Sayfa alıntısı
%%

Orjinal adı The Shakespeare Chronicles olan kitaptaki bütün belgeler, el yazmaları, bulgular gerçek olup İngiliz Milli Arşivi ve  British Library de bulunabilirmiş. Kitap bu güne kadar açıklanmayan bir takım belgelere dayanmaktaymış. Yazar, edebiyat dünyasına damgasını vurmuş bazı yazar ve şairlerin kirli çamaşırlarını ortaya döktüğünü anlatıyor. 

Roman, Prof. Desmond Lewis'in California'da vereceği konferans için yola çıkmasıyla başlıyor. Tüm dünyayı yerinden oynatacak açıklamalar yapacağı konferansa gitmeden önce eski dostu Jack Fleming'i arıyor ve yazdığı bir kitap hakkında fikrini almak istiyor. Ancak Prof. Lewis kalacağı otele varamadan ortadan kayboluyor. Olayı araştıran polis Golden Gate köprüsünde içinde ve üzerinde adı yazılı belgelerin bulunduğu terk edilmiş kiralık bir limuzin buluyor ve olayı intihar olarak değerlendiriyor.

%%

Veri kümesi girdileri:
%%

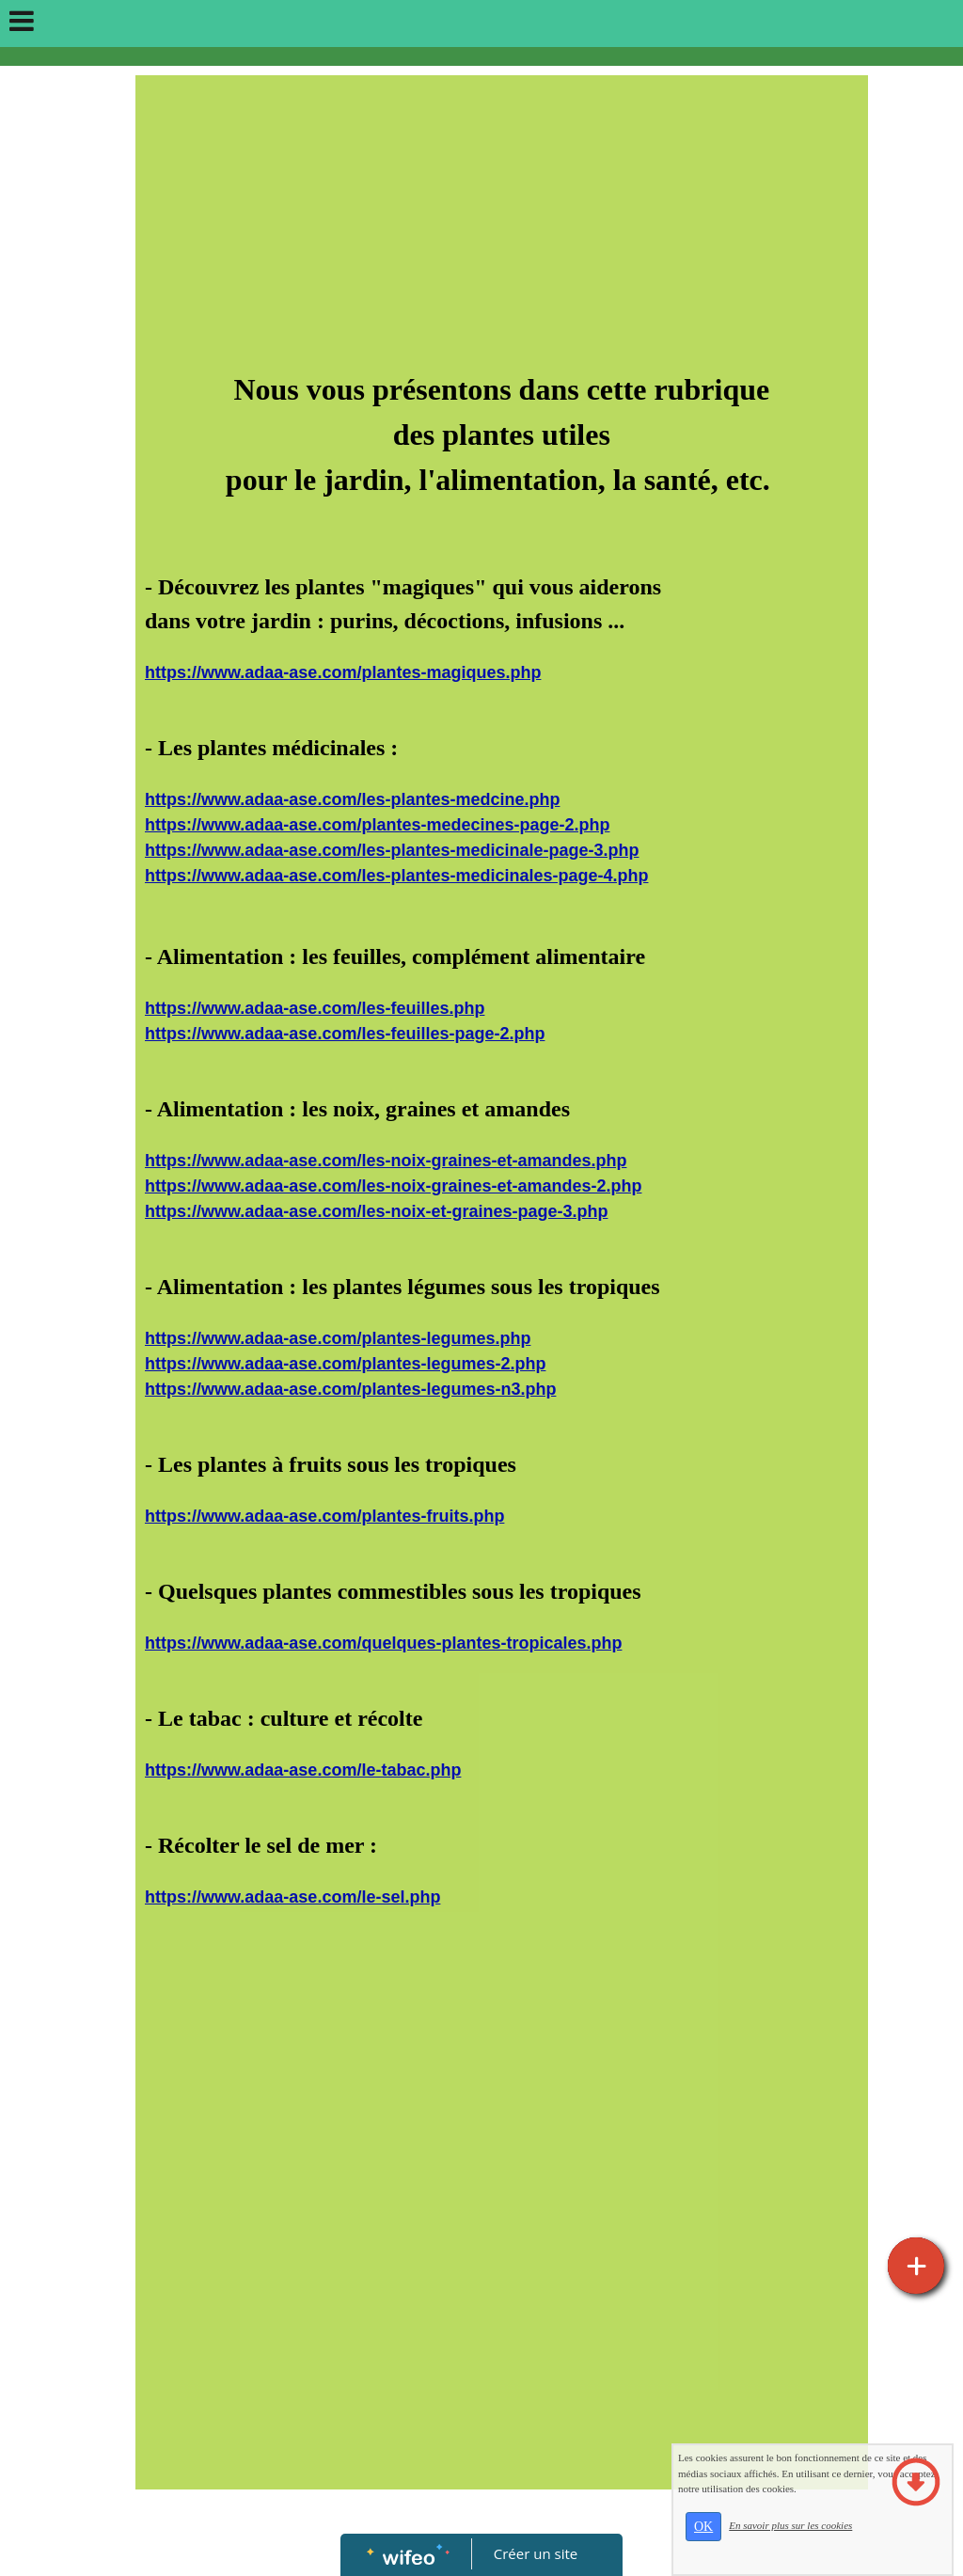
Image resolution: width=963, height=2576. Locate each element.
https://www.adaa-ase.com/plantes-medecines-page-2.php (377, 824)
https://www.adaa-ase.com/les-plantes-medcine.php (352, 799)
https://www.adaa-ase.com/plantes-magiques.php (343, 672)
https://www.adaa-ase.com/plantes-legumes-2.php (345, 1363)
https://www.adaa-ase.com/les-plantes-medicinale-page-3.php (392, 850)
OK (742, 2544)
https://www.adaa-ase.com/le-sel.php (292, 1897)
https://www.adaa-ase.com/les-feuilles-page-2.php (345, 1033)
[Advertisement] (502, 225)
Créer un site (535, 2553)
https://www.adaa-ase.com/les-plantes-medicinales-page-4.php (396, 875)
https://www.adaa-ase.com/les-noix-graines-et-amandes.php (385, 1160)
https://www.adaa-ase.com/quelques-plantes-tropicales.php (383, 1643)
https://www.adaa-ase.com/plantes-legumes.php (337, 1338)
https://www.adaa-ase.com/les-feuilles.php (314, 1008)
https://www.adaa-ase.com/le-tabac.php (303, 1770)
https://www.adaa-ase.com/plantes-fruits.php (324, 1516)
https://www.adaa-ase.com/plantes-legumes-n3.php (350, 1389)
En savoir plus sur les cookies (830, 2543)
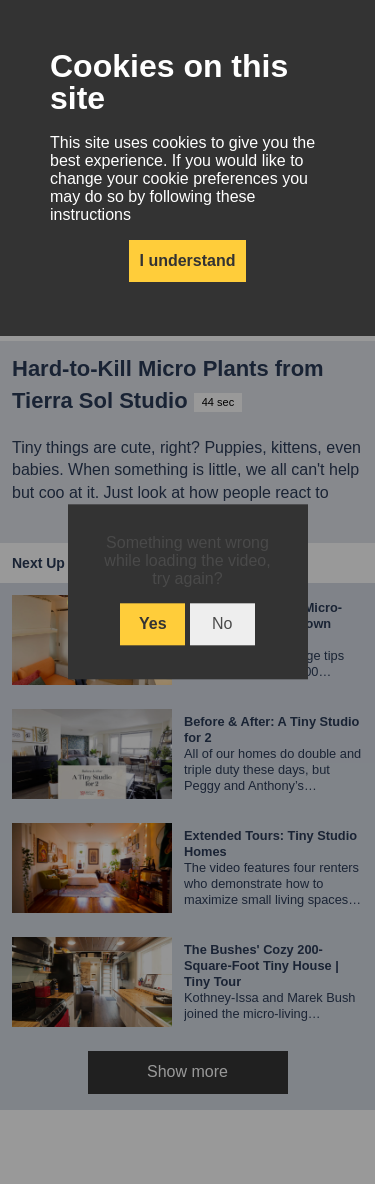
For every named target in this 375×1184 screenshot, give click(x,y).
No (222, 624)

%%

Görev 1
Sayfa alıntısında "Orjinal adı The" ifadesinden "ortaya döktüğünü anlatıyor." ifadesine kadar uzanan kısmı, iki ucu da dahil olmak üzere, aynen yazın.
Görev 2
Veri kümesi girdilerinin başından "https://www.adaa-ase.com/plantes-legumes-2.php (345, 1363)" geçen satıra kadar uzanan kısmı, o satır da dahil olmak üzere, aynen yeniden verin. Resimleri yanıta eklemeyin.

Görev yanıtı 1
Orjinal adı The Shakespeare Chronicles olan kitaptaki bütün belgeler, el yazmaları, bulgular gerçek olup İngiliz Milli Arşivi ve  British Library de bulunabilirmiş. Kitap bu güne kadar açıklanmayan bir takım belgelere dayanmaktaymış. Yazar, edebiyat dünyasına damgasını vurmuş bazı yazar ve şairlerin kirli çamaşırlarını ortaya döktüğünü anlatıyor.

Görev yanıtı 2
Image resolution: width=963, height=2576. Locate each element.
https://www.adaa-ase.com/plantes-medecines-page-2.php (377, 824)
https://www.adaa-ase.com/les-plantes-medcine.php (352, 799)
https://www.adaa-ase.com/plantes-magiques.php (343, 672)
https://www.adaa-ase.com/plantes-legumes-2.php (345, 1363)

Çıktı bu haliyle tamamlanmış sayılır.